In a profanity-laced video, Grammy award-winning singer Chris Brown vented his frustration Thursday at being stuck in the Philippines for a second day after running afoul of a politically powerful religious group that filed a fraud complaint against him for a canceled concert.
Brown was still in the country Thursday evening and had not applied for the emigration clearance he needs to leave Manila, Immigration Bureau spokeswoman Elaine Tan said in a text message to the AP.
The 26-year-old R&B singer was prevented from leaving on a private plane on Wednesday, a day after a packed concert in Manila.
In videos posted on Instagram, Brown clowns around, asking, "Can somebody please tell me what the (expletive) is going on?"

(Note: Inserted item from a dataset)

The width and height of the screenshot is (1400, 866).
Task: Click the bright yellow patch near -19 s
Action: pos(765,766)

"I don't know, I'm reading headlines after headlines, what the (expletive)!" he added, smiling as his companions laugh in the background while sprawled on sofas.

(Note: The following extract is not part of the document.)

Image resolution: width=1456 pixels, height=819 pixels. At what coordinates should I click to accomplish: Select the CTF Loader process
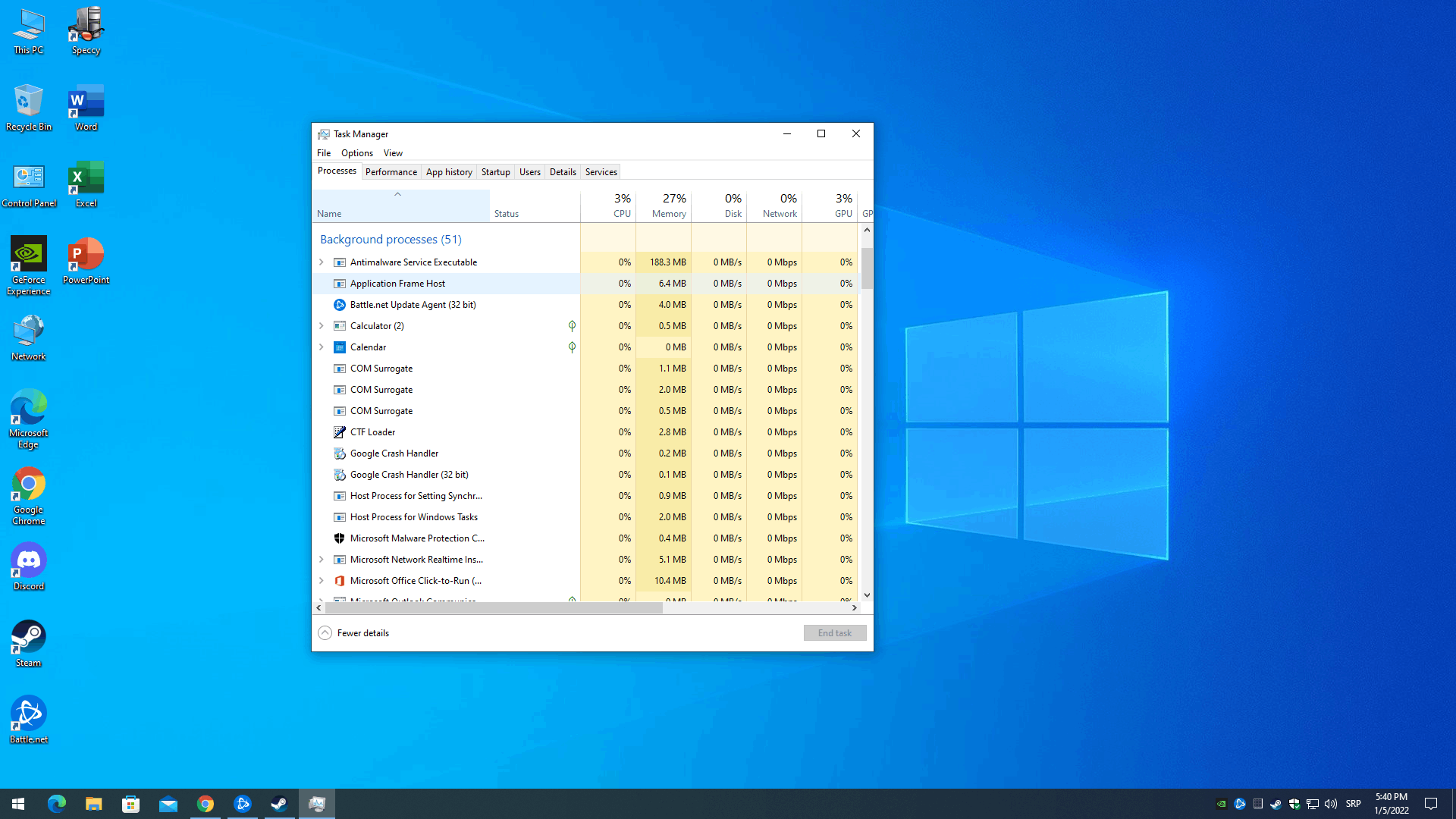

In another video, Brown says when he gets to customs, he will say he did nothing wrong. He then breaks into dance as people laugh.
The expletive-laden video appeared to have been removed from Brown's Instagram account Thursday.

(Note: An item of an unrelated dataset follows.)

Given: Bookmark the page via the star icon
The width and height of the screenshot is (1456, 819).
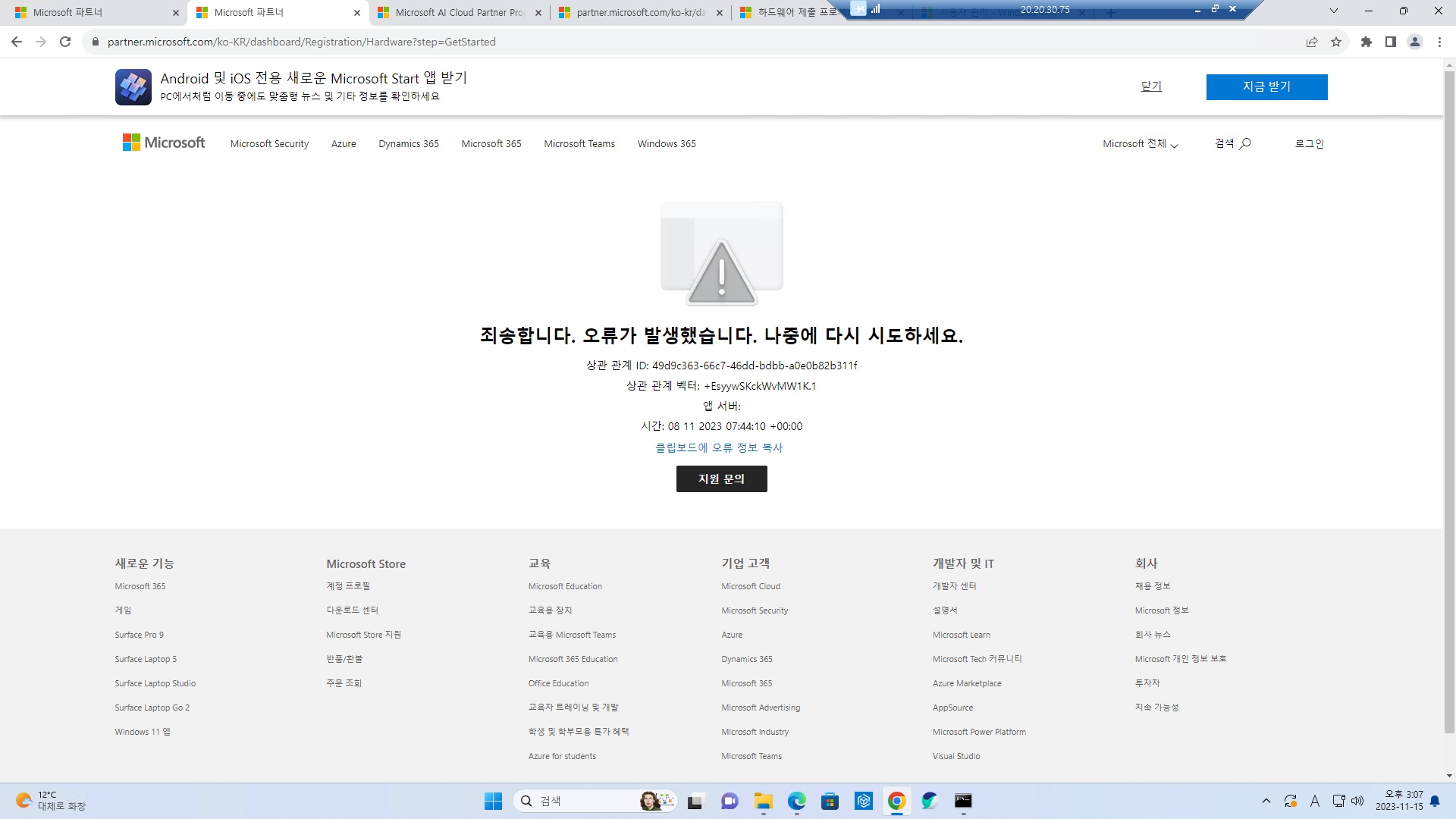Looking at the screenshot, I should point(1337,42).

The dispute traces back to last New Year's Eve when Brown canceled a concert at the 55,000-seat Philippine Arena north of Manila, which is operated by a corporation owned by the politically influential Iglesia ni Cristo religious group.
The 101-year-old group is believed to have more than a million members both in the Philippines and abroad and is known to vote as a bloc in a nation where politicians often seek endorsements from church leaders.
The organizers said they were told at that time by Brown's representative that the singer lost his passport and could not make it to the concert.
In a complaint, the Maligaya Development Corp. says Brown and his Canadian promoter, John Michael Pio Roda, backed out of the concert after they were paid in full for a $1 million contract.
MDC promoted the concert and sold tickets based on the guarantee that Brown would perform, the complaint alleged.
The religious group asked the Department of Justice for help in prosecuting Brown, although no charges have been filed.
Brown was being delayed while immigration officials consulted with the Justice Department about the case, Tan said.
A spokeswoman for Brown in the U.S., Nicole Perna, said Wednesday the misunderstanding was resolved and that Brown would continue with his planned performances in Hong Kong on Thursday.
A person who answered the phone at the Hong Kong venue said, "He said he's coming" to perform Thursday evening. The two cities are about 90 minutes flying time apart.
Another concert, scheduled for Saturday in Jakarta, Indonesia, was canceled due to safety concerns, according to Brown's Twitter account.
An Indonesian promoter, Trilogy Live, said it looked forward to having Brown come to Jakarta later and that tickets would be refunded.
Another promoter, E-Motion Entertainment, told reporters that one reason for the cancellation was the recent unrest in Tolikara district of Papua province.
Last week, a mob attacked Muslims marking the end of Ramadan and a mosque and several Muslim-owned stores went up in flames, allegedly after a meeting of Christian leaders was disrupted by the volume of the mosque's loudspeakers. Soldiers and police stopped the angry mob, wounding 12 people with warning shots.
Papua is Indonesia's easternmost province, and far from the capital, but the violence angered many Muslims. Security was the main concern of Brown's management, said Rangga Ibiza from E-Motion Entertainment. "No matter how small the security issue is... it would influence their decision to hold the concert."